Una ofrendita ligera

Una ofrendita ligera

MARIEN ARISTY CAPITÁN
Cada vez que llegaban las notas aparecía mi tormento. Aquella odiada letra, siempre al lado de la casilla que daba cuentas de mis torpes progresos en caligrafía, espantaba toda mi alegría: por más que lo intentara, y sólo Dios sabe cómo lo intentaba, no había manera de que pudiera enderezar los trazos y hacer legibles mis palabras.

En esos momentos, antes de que papá llegara y me castigara nueva vez a copiar íntegramente los textos de «Los Miserables» (que al crecer nunca fui capaz de leer, por cierto, ya Víctor Hugo aún me sabe a tormento), no me quedaba más que alzar el vuelo y olvidar: en el techo, lejos y a salvo, salía a recorrer las nubes y me perdía.

Desde aquel entonces el cielo es mi refugio. En las nubes me escudo y, viajando sobre ellas, soy capaz de olvidarlo todo. En ello estaba hace una semana, intentando no pensar en las noticias que descubriría una vez que llegara al periódico, cuando un señor tocó mi ventaba y me obligó a aterrizar de golpe y porrazo en la realidad: «una ofrendita ligera para el Señor», me dijo el tipo en cuestión mientras me mostraba una calcamonía en la que se veían el cielo, una paloma y una loa salvadora.

Al escuchar sus palabras, y despedirlo decentemente diciéndole que no tenía nada porque aún faltaba mucho para cobrar, no pude más que hacerme las más variadas preguntas. Para comenzar, lamentando no habérselo preguntado, me quedé con la siguiente duda: la ofrenda, ¿era para alguna iglesia o para él?.

Obviando lo incierto del destinatario, debo reconocer que este nuevo estilo de recaudar dinero me cautivó. Sin promesas de gloria ni de perdón, sin excusas grandilocuentes, sin rostros ajados o cuerpos mutilados que muevan a la compasión, ésta ha sido la ofrenda más sincera que me han pedido: la única arma para obtenerla era apelar a mi fe y mi buen humor.

Tras pensar detenidamente en ello, me di cuenta de que en el fondo esta ofrendita ligera es igual a la que hacemos cada vez que pagamos los impuestos: nunca sabremos quién será el beneficiario de ellos, si es que hay alguno más que aquel que los cobra, ni recibimos alguna gracia por ello.

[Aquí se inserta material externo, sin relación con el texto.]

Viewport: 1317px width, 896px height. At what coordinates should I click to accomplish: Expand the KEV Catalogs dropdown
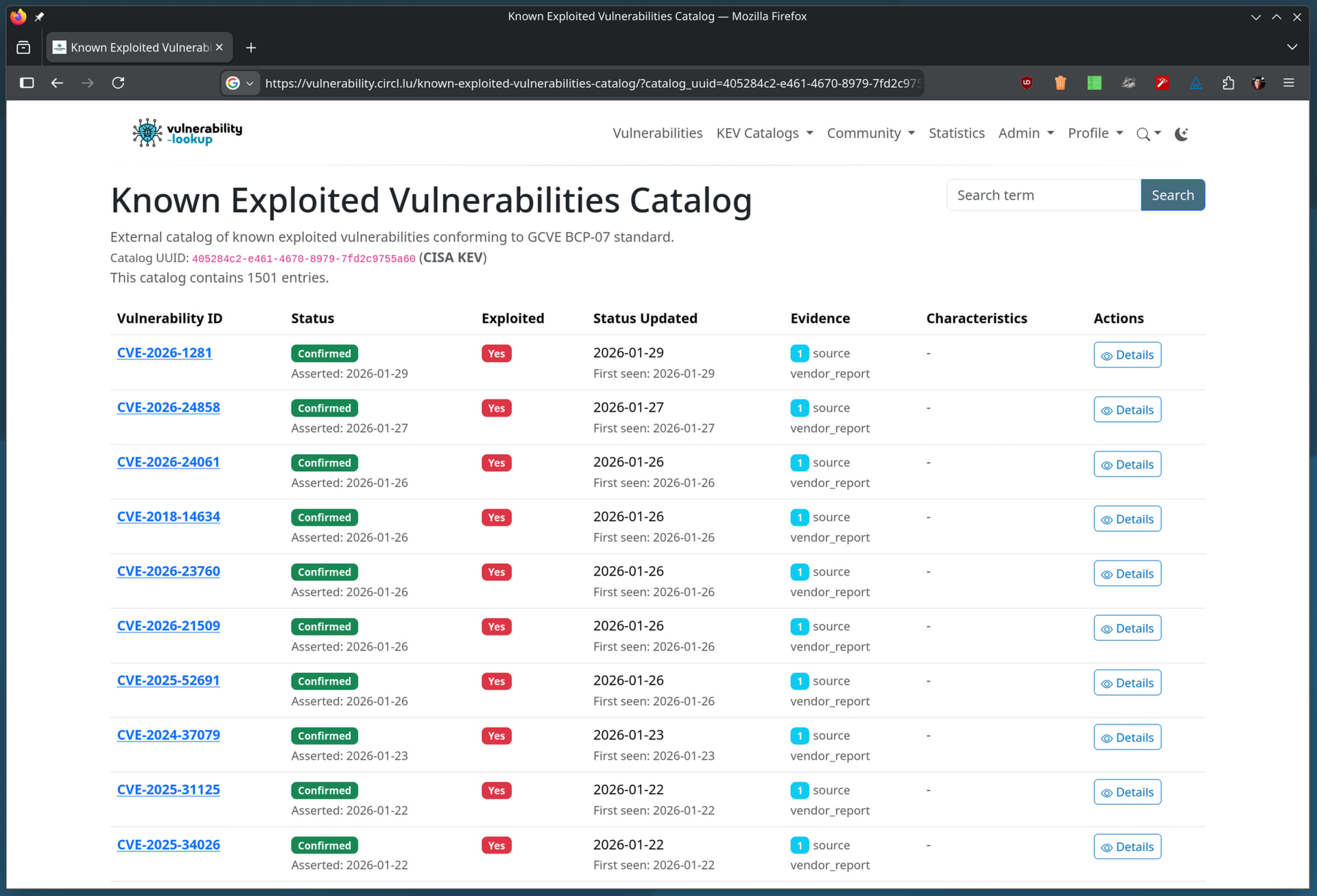(x=764, y=133)
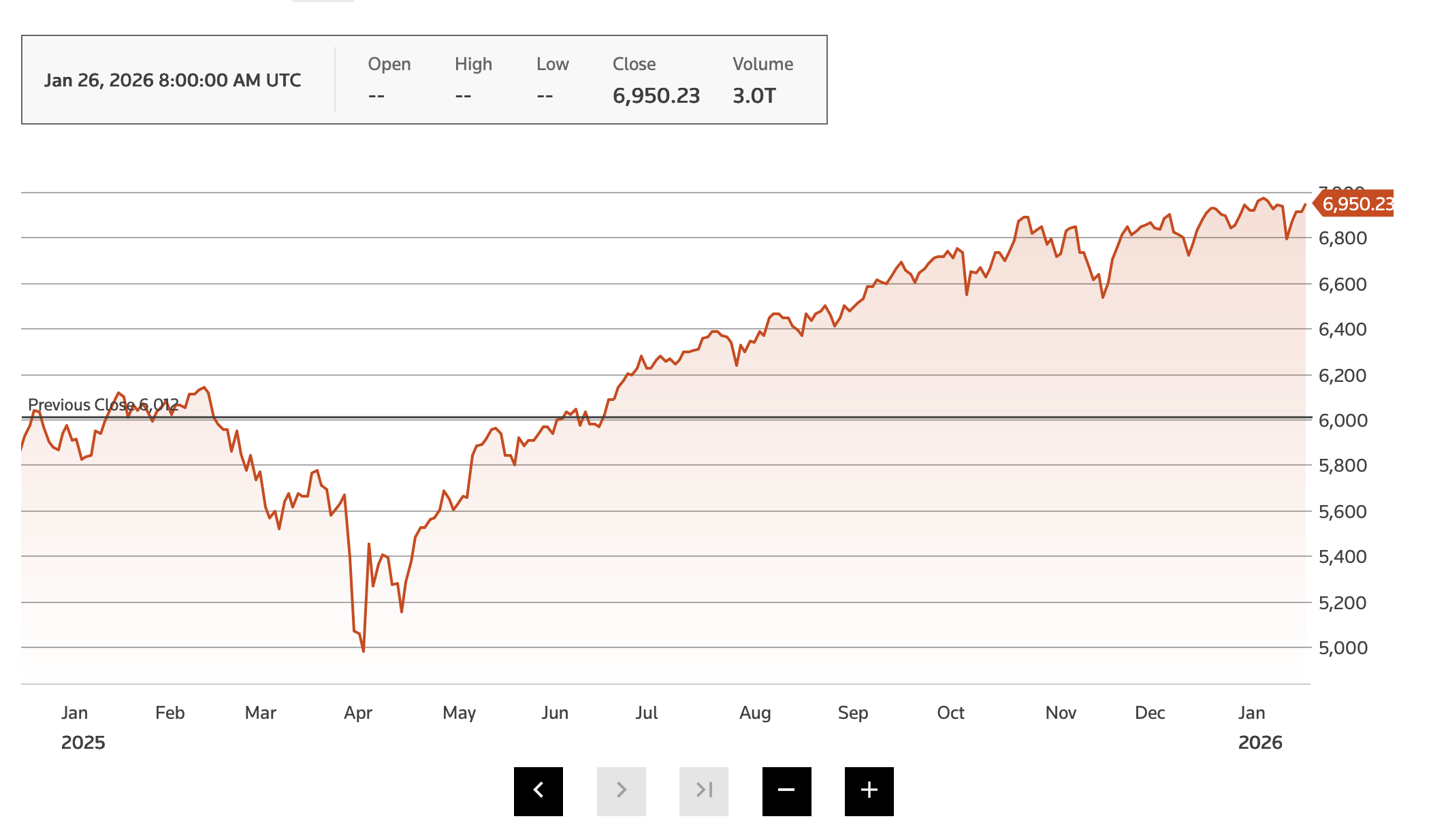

Para tomar sólo un ejemplo, hablemos de nuestro tormento semanal: la gasolina que, sin importar cuánto varíe el precio del crudo, sube sin rechistar (cuando baja ni se siente, por lo escueto de la reducción). La mayor parte de su precio, sin embargo, se debe a los impuestos.

Ahora bien, ¿hacia dónde van esos ingresos? ¿Qué se hará, por otra parte, con el superávit de 11,500 millones de pesos que alcanzó el Gobierno con las recaudaciones que tiene hasta el momento? ¿Qué planes hay para lo que recaude cuando nos cobre la placa, la revista y todos los impuestos anuales que aún quedan por delante?.

Jugando a soñar, como cuando era pequeña, me gustaría pensar que esos recursos se destinarán a resolver algunos de los tantísimos problemas que tenemos; siendo realista, y con las elecciones presidenciales cada vez más cerca, me temo que nuestros impuestos serán la ofrenda pesada con la que se habrá de garantizar la democracia local.

Con un país en el que nadie garantiza ni los servicios más básicos, con ciudades en los que existen canteras en vez de calles y con niños que se van a la cama sin saber lo que es comer bien, es hora de que comencemos a pensar en el curso que se le da a los ingresos fiscales.

Nunca dejará de indignarme que, mientras nosotros nos dedicamos a costear las excesivas campañas de los partidos políticos, son muchos los dominicanos que necesitan una ofrenda ligera. Ligera en trabajo y en salud, ligera en educación y oportunidades, ligera en seguridad y futuro; ligera, tan ligera que encuentre alas para volar y llegue a todos sin que tengamos que mendigarla.